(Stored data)
#####
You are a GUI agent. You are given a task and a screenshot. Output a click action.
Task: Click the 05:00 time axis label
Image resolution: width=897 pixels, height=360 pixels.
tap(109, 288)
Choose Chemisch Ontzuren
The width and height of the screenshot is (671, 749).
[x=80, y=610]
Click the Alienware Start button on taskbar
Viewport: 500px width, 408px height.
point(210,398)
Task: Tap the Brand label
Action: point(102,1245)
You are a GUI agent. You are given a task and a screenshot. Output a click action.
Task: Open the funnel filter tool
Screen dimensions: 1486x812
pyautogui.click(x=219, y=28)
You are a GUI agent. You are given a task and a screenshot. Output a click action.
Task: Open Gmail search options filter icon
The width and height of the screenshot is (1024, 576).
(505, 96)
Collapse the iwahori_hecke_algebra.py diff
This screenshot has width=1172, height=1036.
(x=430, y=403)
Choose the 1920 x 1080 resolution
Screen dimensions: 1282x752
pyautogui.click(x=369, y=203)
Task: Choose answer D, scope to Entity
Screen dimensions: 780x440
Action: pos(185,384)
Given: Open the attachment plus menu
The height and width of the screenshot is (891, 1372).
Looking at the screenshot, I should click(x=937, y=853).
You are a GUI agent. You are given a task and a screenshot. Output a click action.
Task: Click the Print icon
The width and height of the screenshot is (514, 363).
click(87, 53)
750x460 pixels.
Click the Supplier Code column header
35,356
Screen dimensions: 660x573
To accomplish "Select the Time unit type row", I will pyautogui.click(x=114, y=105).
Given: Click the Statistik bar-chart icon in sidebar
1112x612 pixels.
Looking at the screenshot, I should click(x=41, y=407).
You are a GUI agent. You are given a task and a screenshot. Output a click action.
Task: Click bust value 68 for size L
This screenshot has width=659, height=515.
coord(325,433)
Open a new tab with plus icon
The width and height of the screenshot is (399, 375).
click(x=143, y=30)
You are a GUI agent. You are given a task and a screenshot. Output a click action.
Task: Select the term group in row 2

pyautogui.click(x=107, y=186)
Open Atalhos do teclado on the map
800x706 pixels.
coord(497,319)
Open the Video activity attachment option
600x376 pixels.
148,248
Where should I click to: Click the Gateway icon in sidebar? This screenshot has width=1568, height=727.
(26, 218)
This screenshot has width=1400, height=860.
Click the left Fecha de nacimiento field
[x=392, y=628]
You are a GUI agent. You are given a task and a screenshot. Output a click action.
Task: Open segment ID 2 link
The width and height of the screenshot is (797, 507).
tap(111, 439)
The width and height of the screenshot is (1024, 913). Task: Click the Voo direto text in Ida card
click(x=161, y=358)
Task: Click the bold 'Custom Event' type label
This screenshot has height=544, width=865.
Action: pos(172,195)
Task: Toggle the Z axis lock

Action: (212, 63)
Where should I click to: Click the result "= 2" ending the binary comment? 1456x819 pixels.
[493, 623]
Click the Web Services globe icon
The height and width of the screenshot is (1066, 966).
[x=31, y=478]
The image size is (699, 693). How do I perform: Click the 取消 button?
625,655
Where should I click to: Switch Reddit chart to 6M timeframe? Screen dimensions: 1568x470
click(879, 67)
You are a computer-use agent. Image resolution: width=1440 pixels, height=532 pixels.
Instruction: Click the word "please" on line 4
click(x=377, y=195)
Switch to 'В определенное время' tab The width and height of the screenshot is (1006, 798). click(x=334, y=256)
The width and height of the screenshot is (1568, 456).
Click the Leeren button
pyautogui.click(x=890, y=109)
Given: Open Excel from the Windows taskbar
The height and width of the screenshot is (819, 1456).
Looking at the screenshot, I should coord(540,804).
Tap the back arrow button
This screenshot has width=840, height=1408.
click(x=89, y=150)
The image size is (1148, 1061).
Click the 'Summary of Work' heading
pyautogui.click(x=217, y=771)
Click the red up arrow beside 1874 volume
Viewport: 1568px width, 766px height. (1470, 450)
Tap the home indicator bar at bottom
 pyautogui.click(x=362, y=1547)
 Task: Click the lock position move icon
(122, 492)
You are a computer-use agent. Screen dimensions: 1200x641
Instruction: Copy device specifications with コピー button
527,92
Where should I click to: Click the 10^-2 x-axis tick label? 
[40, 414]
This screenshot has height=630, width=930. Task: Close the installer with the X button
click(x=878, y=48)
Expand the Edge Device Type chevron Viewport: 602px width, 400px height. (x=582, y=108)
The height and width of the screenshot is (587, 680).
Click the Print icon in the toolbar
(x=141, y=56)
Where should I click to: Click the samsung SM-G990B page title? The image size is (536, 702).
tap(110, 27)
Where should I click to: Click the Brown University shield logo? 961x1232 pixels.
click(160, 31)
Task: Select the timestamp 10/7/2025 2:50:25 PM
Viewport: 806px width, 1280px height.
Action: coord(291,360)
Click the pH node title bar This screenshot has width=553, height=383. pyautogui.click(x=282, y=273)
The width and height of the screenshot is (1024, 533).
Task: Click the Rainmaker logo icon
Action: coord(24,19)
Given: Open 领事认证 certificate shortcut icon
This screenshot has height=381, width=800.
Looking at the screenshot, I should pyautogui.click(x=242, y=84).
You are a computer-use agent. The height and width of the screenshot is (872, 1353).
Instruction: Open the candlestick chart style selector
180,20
#####
- **How to complete this task**: Go through the records above and return every line that holds the string "attachment".

- **Result**:
Given: Open the attachment plus menu
Open the Video activity attachment option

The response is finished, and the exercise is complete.